PASSAGE —
────────────────────

Overview

Sometimes looking at the past is a helpful exercise for the present. This true in therapy rooms, and history books. It’s also true in our spiritual formation. Understanding where we came from, and how far we’ve come, helps us see that growth really is happening. Joannah Sadler Part 1 of 3

Real change is often subtle. Looking back can also help bring clarity to places where we currently feel stalled or stuck.  Reflecting on our journey with Jesus—our transformation into his likeness, is something all Believers are called toward. Are we becoming more like Jesus as a result of our life spent with him? Why does transformation seem to evade us? Why do Christ-followers struggle to be any different than those that aren’t following him? Is change really possible?

────────────────────

WORK REQUEST A —
Say whether each statement agrees with the overview on spiritual formation, giving yes or no and quoting the words that decide it: (i) It describes real change as usually dramatic. (ii) It says all Believers are called toward reflecting on their journey with Jesus. (iii) It says looking back can bring clarity where we feel stalled.
WORK REQUEST B —
Carry on the overview on spiritual formation from its last sentence, in the same voice.

EXCERPTED DATA —
────────────────────

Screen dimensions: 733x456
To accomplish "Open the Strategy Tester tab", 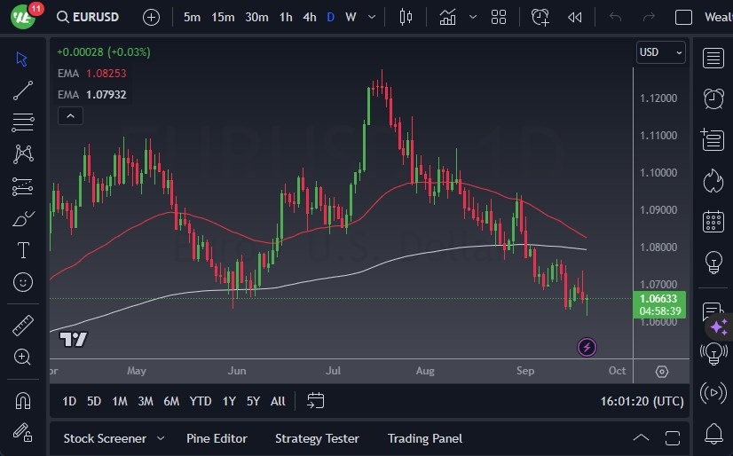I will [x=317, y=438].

────────────────────

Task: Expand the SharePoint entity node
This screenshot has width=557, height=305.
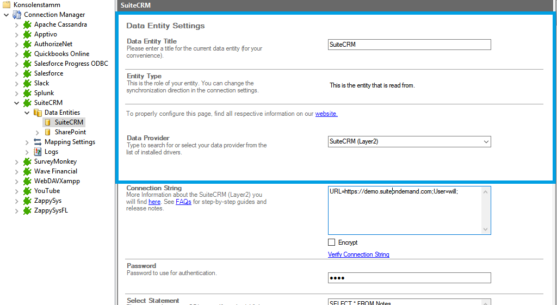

────────────────────

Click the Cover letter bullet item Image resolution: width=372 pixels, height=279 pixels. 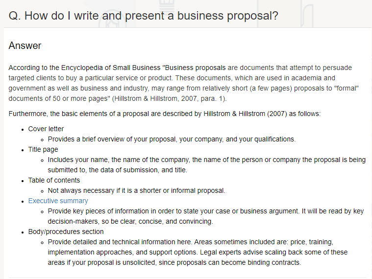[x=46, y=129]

────────────────────

OUTPUT A —
(i) No: "Real change is often subtle."
(ii) Yes: "Reflecting on our journey with Jesus—our transformation into his likeness, is something all Believers are called toward."
(iii) Yes: "Looking back can also help bring clarity to places where we currently feel stalled or stuck."

OUTPUT B —
These are the questions the editors of Conversations considered as we set out to gather content for an issue on transformation. Non-transformation, or as Gary W. Moon calls it in his introduction to the issue, is the “elephant in the sanctuary.” He writes, “what if part of the problem with experiencing authentic transformation among modern Christians is the tendency to reduce the real meaning and process of atonement to absurdity? Instead of accepting the process of dying daily to any will but the will of God, we may often substitute the one-time profession of a sugar-coated magic phrase that equals transformation…instead of stepping away from our self-sufficiency and into a transforming friendship with the members of the Trinity.”

Recently I revisited issue 8.1 of Conversations on the topic of transformation, and it gave me the same reassuring feeling I get when I’ve spent time with an old friend: I’m not alone. The writers in that issue brought such a helpful perspective on the key theme of our faith; becoming like Jesus. They reminded me that change feels impossible at times, and discouragement and self-critique are common barriers to growth.

Also like a good friend, the writers brought me back to the Gospel and reminded me that I’m not under the power of sin and death anymore, and that change is happening in me because of the work of Christ, not because of my self-effort.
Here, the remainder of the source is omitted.